- Start: Dartmouth 9 April 1924
- Participants: Evelyn Cheesman; Cynthia Longfield; Cyril Leslie Collenette; James Hornell; Cyril Crossland; Lawrence Athelstan Molesworth Riley; Lawrence John Chubb; Harry Joseph Kelsall ;

= St George expedition to the South Pacific =

Scientific exploration in the South Pacific

The St George expedition to the South Pacific took place over the period 1924-1925 and was sponsored by the Scientific Expeditionary Research Association. The objective was a partial replication of Darwin’s famous journey to the South Sea.

==Logistics==
The expedition set out from Dartmouth harbour on 9 April 1924. The vessel, the SY St George, was a 1000 tonne sailing yacht equipped with a laboratory and dark rooms and was captained by David Blair, who had sailed with the Titanic on its sea trials but had been transferred from the crew just before its fateful voyage. The expedition's Scientific Director was James Hornell and the others on board included a mix of scientists and tourists with divergent aims and interests.

The cruise sailed to Madeira, crossed the Atlantic, landing at Trinidad and Tobago and from there sailed down the Panama Canal into the Pacific Ocean.
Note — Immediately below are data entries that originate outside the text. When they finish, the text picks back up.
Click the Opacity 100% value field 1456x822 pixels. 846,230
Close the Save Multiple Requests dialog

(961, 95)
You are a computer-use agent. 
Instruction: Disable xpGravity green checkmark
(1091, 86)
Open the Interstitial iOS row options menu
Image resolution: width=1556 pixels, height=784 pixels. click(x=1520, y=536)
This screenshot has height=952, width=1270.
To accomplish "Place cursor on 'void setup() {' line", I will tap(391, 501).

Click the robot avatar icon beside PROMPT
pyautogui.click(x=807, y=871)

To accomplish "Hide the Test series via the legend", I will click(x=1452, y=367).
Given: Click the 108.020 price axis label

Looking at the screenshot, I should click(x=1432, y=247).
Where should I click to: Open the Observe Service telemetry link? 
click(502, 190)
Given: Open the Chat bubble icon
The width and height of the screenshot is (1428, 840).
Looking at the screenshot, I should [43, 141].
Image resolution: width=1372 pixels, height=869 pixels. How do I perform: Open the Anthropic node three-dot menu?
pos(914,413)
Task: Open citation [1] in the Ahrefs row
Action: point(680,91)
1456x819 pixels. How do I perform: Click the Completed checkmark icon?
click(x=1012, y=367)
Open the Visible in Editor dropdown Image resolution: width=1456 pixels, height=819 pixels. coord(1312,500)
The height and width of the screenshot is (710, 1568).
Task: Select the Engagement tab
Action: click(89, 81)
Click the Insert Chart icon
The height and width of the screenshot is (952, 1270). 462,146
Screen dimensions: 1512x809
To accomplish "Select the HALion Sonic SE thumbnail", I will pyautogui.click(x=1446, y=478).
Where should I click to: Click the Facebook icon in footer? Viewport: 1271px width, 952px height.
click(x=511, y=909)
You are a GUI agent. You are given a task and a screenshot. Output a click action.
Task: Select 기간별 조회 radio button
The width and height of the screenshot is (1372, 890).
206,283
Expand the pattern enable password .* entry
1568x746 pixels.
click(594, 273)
In the Pacific they called into the Galapagos, the Marquesas, the Society Islands and Easter Island before returning to Panama and recrossing the Atlantic to arrive in the UK in returning October 1925.

==Scientific members of the expedition==
The team of naturalists included:

- James Hornell (ethnologist)
- Cyril Crossland (marine zoologist)
- Cynthia Longfield (coleopterist, lepidopterist)
- Evelyn Cheesman (entomologist)
- L.A.M Riley (botanist)
- Lawrence John Chubb (1887–1971) (geologist)
- Cyril Leslie Collenette (1888–1959) (coleopterist, lepidopterist)
- Col. Harry Joseph Kelsall (1867–1950) (ornithologist)
- P. H. Johnson (zoologist)

==Science==
Due to ill-health Riley left the expedition in Panama and returned from there to the UK. After Riley's departure the additional responsibility of collecting and preserving plant specimens was taken on by Longfield, Collenette and Cheesman. Cheesman considered the expedition to be disorganised, and left the expedition in Tahiti, along with Crossland.

Although Hornell's records and collections from the Marquesas Islands have subsequently been seen as a "missed opportunity", after the expedition's return to the UK a number of other scientists worked on a variety of samples collected during the voyage. These included work by Edward Bagnall Poulton and Norman Denbigh Riley on butterflies and work on various moths. John Read le Brockton Tomlin reported on molluscs collected, and Frederick Wallace Edwards worked on nematocera (a group of flies). A number of scientists studied material collected by Crossland including various crabs which were worked on by Susan Finnegan, bryozoa which were worked on by Anna Birchall Hastings and polychaetes.